The decomposition of soil organic matter (SOM) is one of the most important processes influencing the global carbon (C) cycle, the physico-chemical characteristics of soils, the mineralization of nutrients for plant growth and soil food webs. Yet, priming effects are considered to be large enough to influence ecosystem carbon fluxes. Here we have tested the effects of soil restoration practices on priming effect and carbon fluxes.

Result

Our results suggest that indirect effects are such as altered stabilization of older C associated with the increased inputs of fresh plant inputs (‘priming’) add uncertainty to the prediction of future soil C responses. Far ahead restoration influence the amount and composition of the decomposer organisms, including soil fauna, as well as the soil microbial community, by inducing up to more CO₂emission with fresh millet straw addition in fresh state than pre-decomposed one. Restoration had a very strong impact (increase by 22.7%) on basal soil organic matter mineralization but not on priming effect. The PE of non-restored site was lower than that of restored site by 14.9–22.7%; the lowest mineralization per unit carbon was recorded in the non-restored. Through the “4 per 1000” initiative, it has been very recently demonstrated that priming effect could have a noticeable impact on soil carbon sequestration.

Conclusion

We have shown in our study that the degraded soil played a dominant positive role in the soil organic carbon mineralization. Our results provide solid evidence that SOC content plays a critical role in regulating apparent priming effects, with important implications for the improvement of C cycling models under global change scenarios.

Environmental Engineering

Soil restoration

Carbon sequestration

priming effect

climate change

(1) The added organic compounds to SOM is an important factor in PEs.

(2) Priming effect (PE) is more influenced by trigger mulch concentrations.

(3) Triggering of PEs in soils by litter is not only influenced by litter quality but also by the ability of the predecomposed litter.

The knowledge about soil carbon sequestration is extremely important to determine restoration practices which keep carbon in the terrestrial environment and appropriate forms of soil conservation in Sahelian ecosystems. Soil carbon depends on vegetation cover. Any change in land use may significantly alter related source or sink characteristics for atmospheric CO₂ and other GHGs (Sainju et al. 2008; Poeplau and Don 2013). Changes in tropical natural ecosystems may cause reductions in carbon inputs depending of the use, management, physical, chemical and biological soil (Cardoso et al. 2013).

Soil organic carbon (SOC) stocks amount to an estimated 1,500 ±230 GtC in the first meter of soil, but until now soils have been a global net source of GHGs. These losses are strongly affected by land use, land use change, vegetation cover and soil restoration. SOC stocks in the upper soil layers (first 40 cm) are especially sensitive and responsive to such changes in land use and management, which provides an opportunity to influence the amount of CO₂ in the atmosphere. This can be achieved by maintaining existing soil carbon stocks (of particular importance in soils with high SOC content), or by soil carbon sequestration. Soil restoration exert strong control on soil organic matter (SOM) turnover and its interactions with global C cycle through different mechanisms. One control mechanism is the priming effect (PE) which consists in stimulating SOM mineralization with the addition of fresh, energetic plant material. PE has been shown to depend on the nature of added substrate, the C addition rate, the mineral nutrient availability in soil and the characteristics of microbial community (Bastida et al. 2019; Paolo Di Lonardo et al. 2019).

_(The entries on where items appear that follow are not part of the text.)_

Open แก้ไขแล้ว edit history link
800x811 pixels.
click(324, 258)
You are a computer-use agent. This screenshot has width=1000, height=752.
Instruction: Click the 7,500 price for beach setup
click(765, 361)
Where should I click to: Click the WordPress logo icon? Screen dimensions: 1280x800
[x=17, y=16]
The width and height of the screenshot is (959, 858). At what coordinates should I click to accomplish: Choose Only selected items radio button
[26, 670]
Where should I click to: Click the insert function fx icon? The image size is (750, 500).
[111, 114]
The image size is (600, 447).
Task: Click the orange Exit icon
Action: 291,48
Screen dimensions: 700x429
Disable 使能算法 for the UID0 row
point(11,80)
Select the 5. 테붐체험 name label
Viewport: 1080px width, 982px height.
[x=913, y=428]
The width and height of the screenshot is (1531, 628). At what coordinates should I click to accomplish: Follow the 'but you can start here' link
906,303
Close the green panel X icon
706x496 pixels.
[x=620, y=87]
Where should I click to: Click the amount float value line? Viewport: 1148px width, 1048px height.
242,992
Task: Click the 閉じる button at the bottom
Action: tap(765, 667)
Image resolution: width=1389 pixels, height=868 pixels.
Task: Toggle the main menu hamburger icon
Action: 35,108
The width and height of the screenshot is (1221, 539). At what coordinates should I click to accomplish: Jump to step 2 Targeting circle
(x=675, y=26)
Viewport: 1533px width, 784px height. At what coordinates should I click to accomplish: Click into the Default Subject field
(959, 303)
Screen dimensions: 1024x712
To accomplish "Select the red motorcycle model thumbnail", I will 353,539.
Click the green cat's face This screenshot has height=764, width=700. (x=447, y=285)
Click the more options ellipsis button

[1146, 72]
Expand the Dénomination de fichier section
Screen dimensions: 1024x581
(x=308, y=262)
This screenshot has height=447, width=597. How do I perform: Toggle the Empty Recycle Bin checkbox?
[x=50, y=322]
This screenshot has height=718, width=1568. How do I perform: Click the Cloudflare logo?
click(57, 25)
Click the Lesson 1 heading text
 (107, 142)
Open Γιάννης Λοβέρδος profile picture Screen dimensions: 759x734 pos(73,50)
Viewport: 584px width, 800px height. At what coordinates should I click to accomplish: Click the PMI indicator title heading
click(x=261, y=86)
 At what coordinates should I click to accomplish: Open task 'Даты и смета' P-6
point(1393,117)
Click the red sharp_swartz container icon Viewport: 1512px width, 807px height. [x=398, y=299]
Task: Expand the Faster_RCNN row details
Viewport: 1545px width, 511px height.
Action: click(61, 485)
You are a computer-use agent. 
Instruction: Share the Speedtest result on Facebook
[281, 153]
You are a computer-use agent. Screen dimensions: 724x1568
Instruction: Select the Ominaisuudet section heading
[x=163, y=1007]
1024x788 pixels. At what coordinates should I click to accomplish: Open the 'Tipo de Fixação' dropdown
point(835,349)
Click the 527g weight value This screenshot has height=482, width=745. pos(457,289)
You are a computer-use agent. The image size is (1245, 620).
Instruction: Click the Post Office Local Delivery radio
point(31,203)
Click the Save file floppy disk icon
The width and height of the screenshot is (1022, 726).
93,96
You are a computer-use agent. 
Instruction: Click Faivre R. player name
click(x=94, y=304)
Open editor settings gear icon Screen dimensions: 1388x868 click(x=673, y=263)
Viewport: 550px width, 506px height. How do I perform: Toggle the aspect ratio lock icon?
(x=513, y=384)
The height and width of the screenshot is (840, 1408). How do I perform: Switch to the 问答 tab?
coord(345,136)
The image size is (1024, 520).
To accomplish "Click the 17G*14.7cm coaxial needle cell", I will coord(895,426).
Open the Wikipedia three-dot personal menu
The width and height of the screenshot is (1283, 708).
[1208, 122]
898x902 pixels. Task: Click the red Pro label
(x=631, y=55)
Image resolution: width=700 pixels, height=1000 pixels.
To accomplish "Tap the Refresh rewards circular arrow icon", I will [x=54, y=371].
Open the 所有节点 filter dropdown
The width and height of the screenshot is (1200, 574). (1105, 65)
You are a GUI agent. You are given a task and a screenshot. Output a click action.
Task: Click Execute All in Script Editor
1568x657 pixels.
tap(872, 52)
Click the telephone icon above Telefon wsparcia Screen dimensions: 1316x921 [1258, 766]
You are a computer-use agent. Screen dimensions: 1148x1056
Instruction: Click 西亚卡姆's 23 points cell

Mulching is a restoration practice which modifies most of these factors and is therefore susceptible to change PE intensity. The quality of added substrates, defined by chemical structure complexity and stoichiometry, can have different effects on PE (Bastida et al. 2019). It has been suggested that a high degree of physicochemical similarity between added compounds and SOM fractions will result in a positive priming effect.

Even though the addition of FOM does not always result in a PE, the most frequently reported response is the acceleration of SOM mineralization, sometimes with a rate up to 400% (Sun et al. 2019). The priming effect is likely a universal phenomenon that could affect significantly the C accumulation ability of soils in very different contexts. The CO₂ fertilization effect (i.e. the increase in photosynthesis due to the increase in atmospheric CO₂ concentration), for example, could lead to a weaker gain of soil C than expected or even to a net loss of soil organic C (SOC) stocks

As the restoration practices designed to increase SOC stocks are generally based on an increase of C inputs to the soil, the PE may reduce the impact of such practices and make the yearly SOC stock increase targeted by the 4 per 1000 difficult to achieve (Rumpel and Chabbi 2021). Since mulch provides the primary source of SOM formation, it is likely that SOM-degrading microbes are, to some extent, specialized on their substrate. According to the latter theory, addition of substrates with high C/N ratio will stimulate positive PEs.

Positive priming occurs when new C inputs lead to an increase in the mineralization of existing, older SOC, and is thus considered here as a destabilizing force. In nature, inputs that lead to priming can occur via the addition of fresh plant litter, the delivery of leached dissolved organic matter through soil pores, or root exudates and rhizodeposits, whose priming effects are known specifically as rhizosphere priming. Positive priming effects can be significant and have been suggested as the mechanisms behind a lack of increased soil C after long-term CO₂ fertilization (Sun et al. 2019). The amount of carbon added can affect the magnitude and direction of the priming effect (Hicks et al. 2019), which may explain the lack of positive priming at C-poor sites.

Here, we evaluated the effects of soil restoration on PE and associated drivers for such effects. Then, we will address the following hypotheses: positive PE will also increase with increasing availability of the added mulch that resemble fractions of recalcitrant SOM, there is a positive relationship between litter decomposition and priming.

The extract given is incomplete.